Hot Artichoke Dip

 This is one of Norah's all time favorites. Warm and cheesy with a hint of lemon. Guaranteed to wow at your next get together 


Ingredients:

1 can (14 oz) artichoke hearts - drained

1 cup mayo

8 oz cream cheese, very well softened

2 cups shredded mozzarella

4 cloves garlic, pressed**

1 tsp lemon zest

1/4 tsp kosher salt

1/8 tsp pepper 

1/2 cup shredded parmesan, divided

Crackers or French bread for serving 


Directions:

Preheat oven to 350 degrees

Chop artichoke hearts into small, diced pieces

In a mixing bowl, combine artichokes, mayo, cream cheese, mozzarella, garlic, lemon zest, S&P, and 1/4 cup parmesan cheese

Once everything is well blended, spread in an 8 inch baking dish. Sprinkle remaining 1/4 cup parmesan cheese over top of dip.

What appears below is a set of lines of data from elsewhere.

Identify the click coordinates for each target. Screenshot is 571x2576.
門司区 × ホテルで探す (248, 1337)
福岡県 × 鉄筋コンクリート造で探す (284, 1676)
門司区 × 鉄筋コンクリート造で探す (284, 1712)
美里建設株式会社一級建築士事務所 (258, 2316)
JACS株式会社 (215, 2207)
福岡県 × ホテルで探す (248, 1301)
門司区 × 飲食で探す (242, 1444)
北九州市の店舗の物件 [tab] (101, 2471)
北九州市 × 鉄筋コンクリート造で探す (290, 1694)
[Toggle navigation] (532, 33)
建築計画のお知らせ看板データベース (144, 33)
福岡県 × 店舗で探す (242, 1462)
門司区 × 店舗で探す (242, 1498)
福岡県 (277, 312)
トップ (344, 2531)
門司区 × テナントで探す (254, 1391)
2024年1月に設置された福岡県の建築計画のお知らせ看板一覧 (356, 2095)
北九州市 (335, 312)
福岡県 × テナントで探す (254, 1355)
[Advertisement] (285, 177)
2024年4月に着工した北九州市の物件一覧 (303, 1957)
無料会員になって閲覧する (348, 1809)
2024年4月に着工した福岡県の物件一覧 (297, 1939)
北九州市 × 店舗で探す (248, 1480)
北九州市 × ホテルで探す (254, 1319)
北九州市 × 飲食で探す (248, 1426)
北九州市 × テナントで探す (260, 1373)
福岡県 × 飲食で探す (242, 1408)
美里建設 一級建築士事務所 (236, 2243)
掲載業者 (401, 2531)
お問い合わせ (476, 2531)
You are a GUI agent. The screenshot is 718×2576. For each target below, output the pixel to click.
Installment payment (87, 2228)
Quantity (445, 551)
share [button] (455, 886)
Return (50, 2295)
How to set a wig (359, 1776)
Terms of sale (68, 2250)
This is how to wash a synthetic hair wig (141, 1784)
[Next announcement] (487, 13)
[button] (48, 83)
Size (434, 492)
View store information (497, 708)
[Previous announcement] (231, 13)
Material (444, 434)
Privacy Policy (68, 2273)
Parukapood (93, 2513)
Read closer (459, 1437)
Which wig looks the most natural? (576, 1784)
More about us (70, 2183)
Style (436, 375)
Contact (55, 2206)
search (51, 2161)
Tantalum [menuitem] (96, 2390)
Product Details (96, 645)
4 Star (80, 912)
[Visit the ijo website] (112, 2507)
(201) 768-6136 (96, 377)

Bake for 25-30 minutes, until bubbly and browned. Enjoy!


**recently I like using the frozen garlic cubes from trader joes. They defrost quickly and save you from peeling and mincing.

Note - You can divide the recipe into two pans and freeze one. If you do that, the dip will be thinner so will not need to be cooked as long.